By Nitin Khot
For a hundred years, from the Kittur uprising of 1824 to the 39th Session of the Indian National Congress of 1924, Belgaum (Now Belagavi) featured in the national news for its role as a catalyst to the freedom struggle.
We now propose to harness some of the positive energy of this earlier epoch to bring to the people of Belgaum a type of development that they rightfully deserve.
To understand this ‘birthright’ of the Belgaum people it may be necessary to cast a brief backward glance at history.
The Age of Imperialism was brought to its close not by a single blow delivered by a towering figure, but by a series of small blows delivered to the body of the far flung Empire. It was akin to the numerous small tears that the hull of the ‘Titanic’ suffered in its collision with the iceberg – the tears that collectively sunk the ‘unsinkable’ ship.
One of the first blows delivered to the ‘invincible’ British Empire was in Kittur, in 1824.

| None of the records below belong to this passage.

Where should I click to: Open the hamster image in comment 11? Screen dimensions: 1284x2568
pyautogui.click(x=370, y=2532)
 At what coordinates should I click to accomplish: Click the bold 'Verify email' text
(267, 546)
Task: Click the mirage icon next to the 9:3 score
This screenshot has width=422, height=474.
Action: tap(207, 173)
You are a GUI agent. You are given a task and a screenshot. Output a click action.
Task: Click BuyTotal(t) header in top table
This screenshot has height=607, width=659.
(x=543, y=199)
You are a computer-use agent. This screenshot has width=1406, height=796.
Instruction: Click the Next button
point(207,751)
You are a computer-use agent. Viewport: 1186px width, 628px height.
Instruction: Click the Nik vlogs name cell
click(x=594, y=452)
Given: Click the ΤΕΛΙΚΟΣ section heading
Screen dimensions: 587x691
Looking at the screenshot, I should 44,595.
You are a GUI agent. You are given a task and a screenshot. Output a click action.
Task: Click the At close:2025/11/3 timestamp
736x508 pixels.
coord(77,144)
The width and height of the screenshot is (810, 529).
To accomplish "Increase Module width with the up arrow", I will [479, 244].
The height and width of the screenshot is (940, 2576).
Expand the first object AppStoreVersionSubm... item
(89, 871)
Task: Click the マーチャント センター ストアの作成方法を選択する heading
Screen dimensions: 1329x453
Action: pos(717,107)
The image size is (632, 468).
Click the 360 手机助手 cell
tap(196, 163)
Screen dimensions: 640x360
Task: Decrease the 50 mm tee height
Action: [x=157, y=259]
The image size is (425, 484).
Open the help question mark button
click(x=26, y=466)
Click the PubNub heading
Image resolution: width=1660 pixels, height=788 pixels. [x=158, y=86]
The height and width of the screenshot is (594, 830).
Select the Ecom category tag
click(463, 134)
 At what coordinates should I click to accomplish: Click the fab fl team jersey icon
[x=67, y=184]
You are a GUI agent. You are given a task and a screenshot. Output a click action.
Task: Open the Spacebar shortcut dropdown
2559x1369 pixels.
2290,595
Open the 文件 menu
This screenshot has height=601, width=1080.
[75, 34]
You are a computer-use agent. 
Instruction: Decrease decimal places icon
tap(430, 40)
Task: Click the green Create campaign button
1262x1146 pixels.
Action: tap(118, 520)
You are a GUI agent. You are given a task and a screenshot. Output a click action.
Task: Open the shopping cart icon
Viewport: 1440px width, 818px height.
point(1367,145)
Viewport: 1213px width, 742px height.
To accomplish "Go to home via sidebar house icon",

Raising the banner of self-rule, Rani Chanamma resorted to direct action and eventually killed several English Officers including the then Collector, Mr. Thackeray and the Assistant Collector, Mr. Munro. The reverberation of this rebellion were felt throughout Belgaum (Now Belagavi) District which began to propel the people here powerfully to seek freedom.
In 1857, one person by the name of Munshi serving in the British Army, began to galvanize Sepoys stationed in Belgaum Fort, but the rebellion was stubbed out and five of the rebels were hung and five others sentenced to life imprisonment. Subsequently one Manipal Singh was arrested on 23rd August 1857 for stirring up a rebellion against the British and hanged.
Bhaskar Rao ‘Babasaheb’ Nargundkar, the famous revolutionary, was taken from Belgaum Fort to Haystacks Hill outside the city and hanged in public on 16th June 1858.
Before founding the Indian National Congress in 1885, Allen Hume visited Belgaum in 1883 and met the intelligentsia here, prominent amongst whom were the lawyers Vishnupant Natu and Bhate.